>>>>>

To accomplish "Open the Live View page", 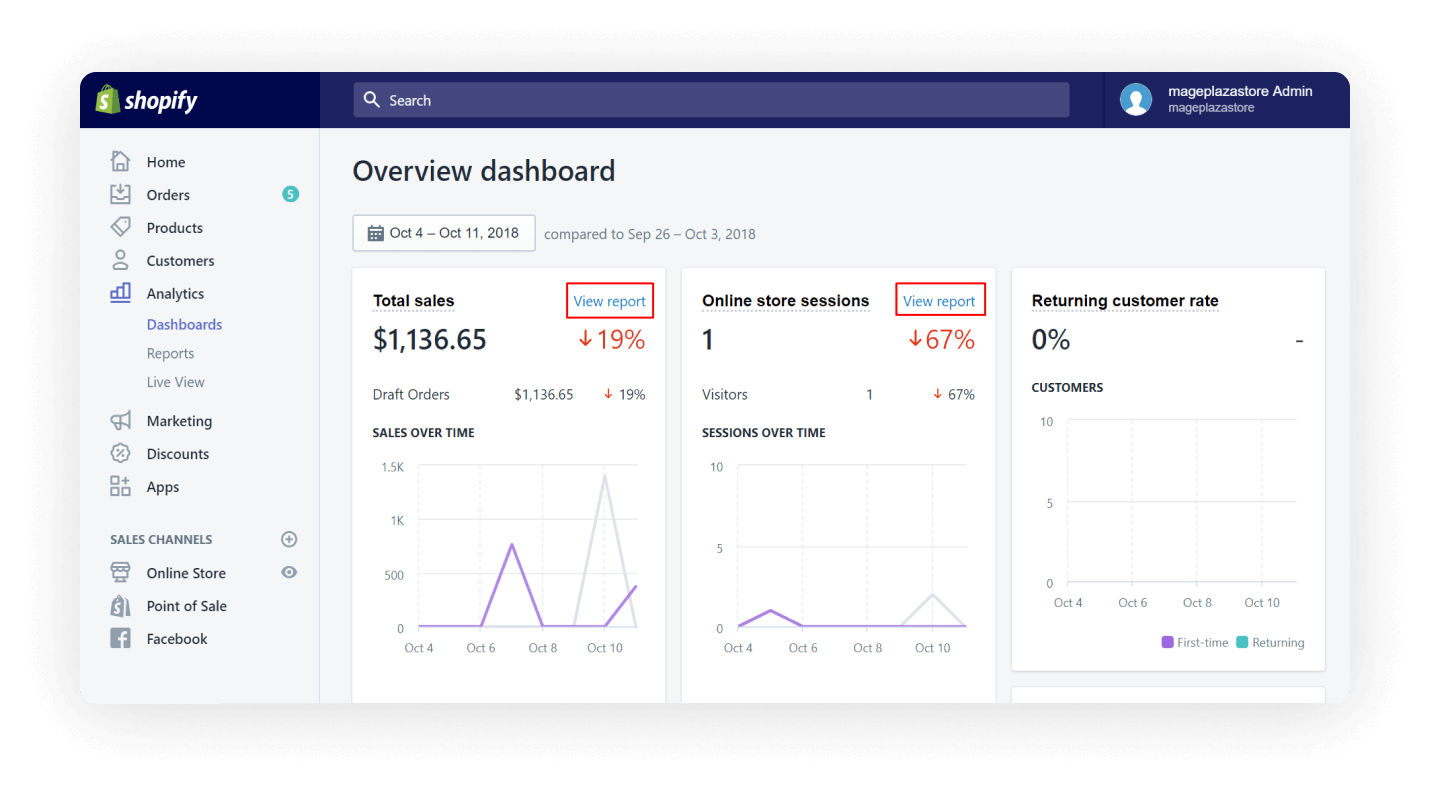I will 175,381.
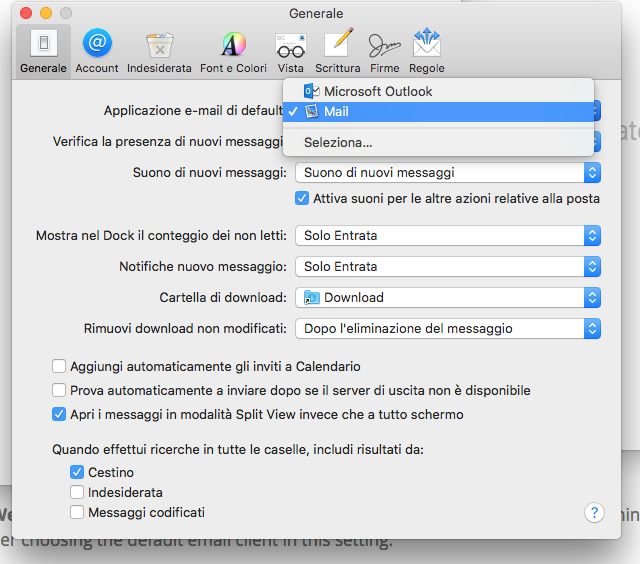640x564 pixels.
Task: Open the Account preferences pane
Action: coord(97,51)
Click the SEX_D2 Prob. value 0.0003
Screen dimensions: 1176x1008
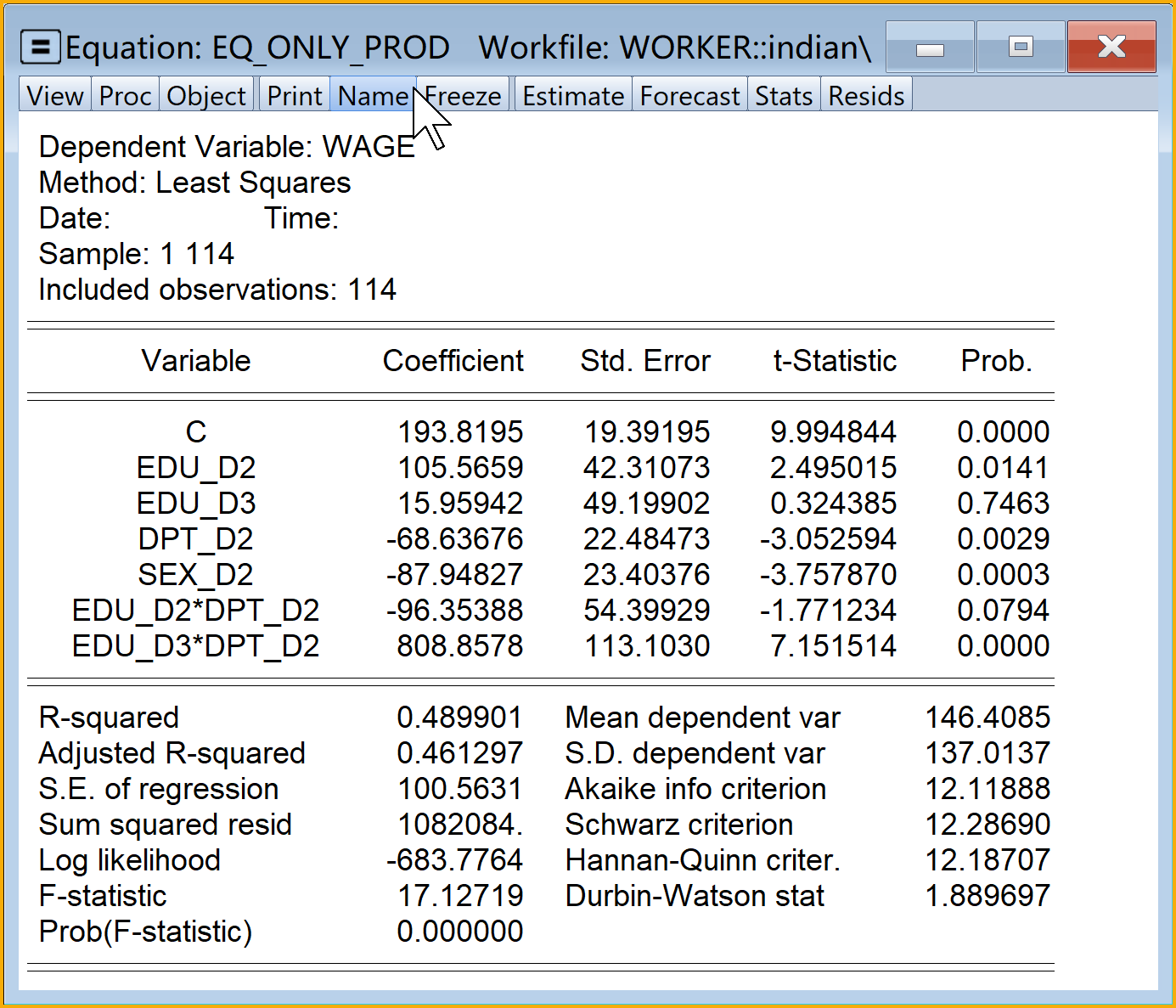point(1003,575)
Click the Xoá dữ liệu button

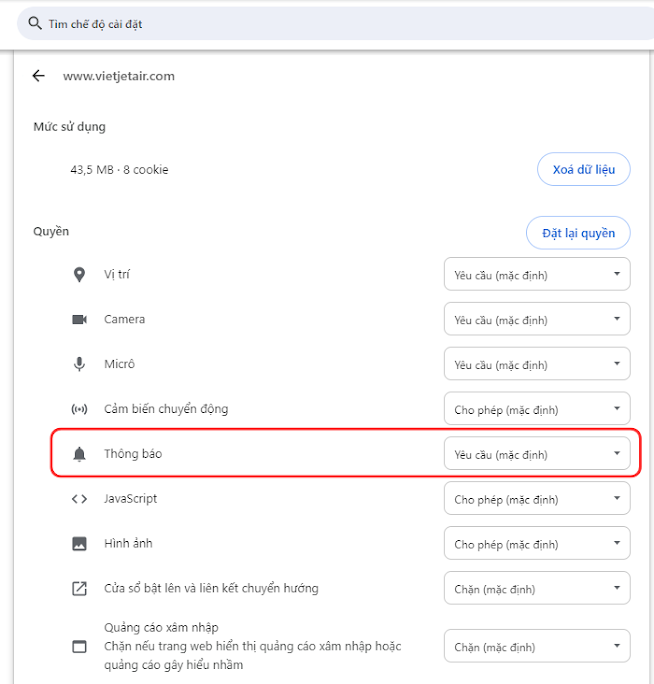pos(584,169)
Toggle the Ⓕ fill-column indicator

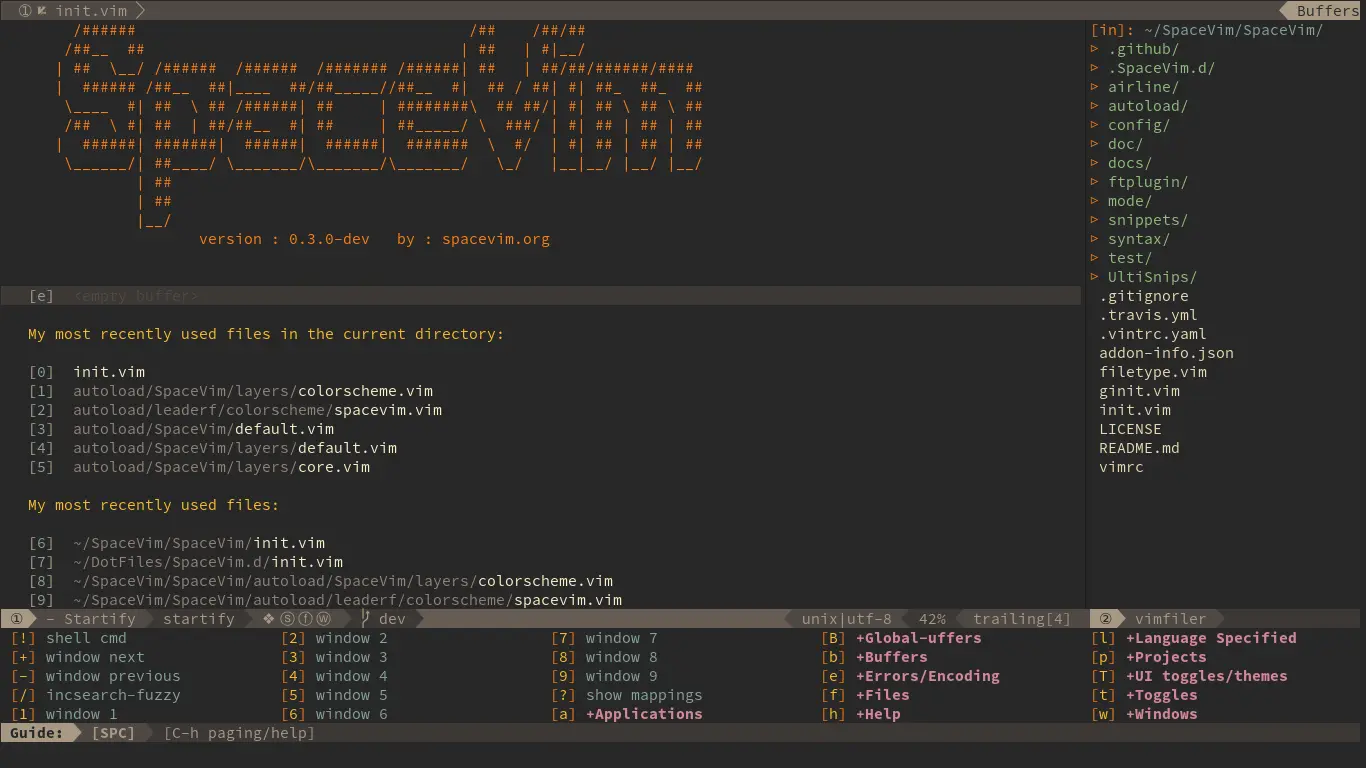coord(306,618)
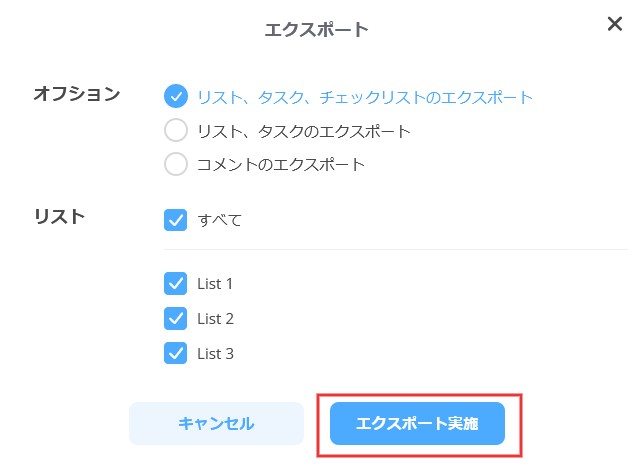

<<<<<

▶ YOUR OBJECTIVE
Write out nothing but the lines from the one with "Screen dimensions: 1176x1008" through the last line of the entries, exactly as they stand; pictures are not part of the copy.

▶ ANSWER BOX
Screen dimensions: 1176x1008
point(1003,575)
Click the Xoá dữ liệu button

pos(584,169)
Toggle the Ⓕ fill-column indicator

coord(306,618)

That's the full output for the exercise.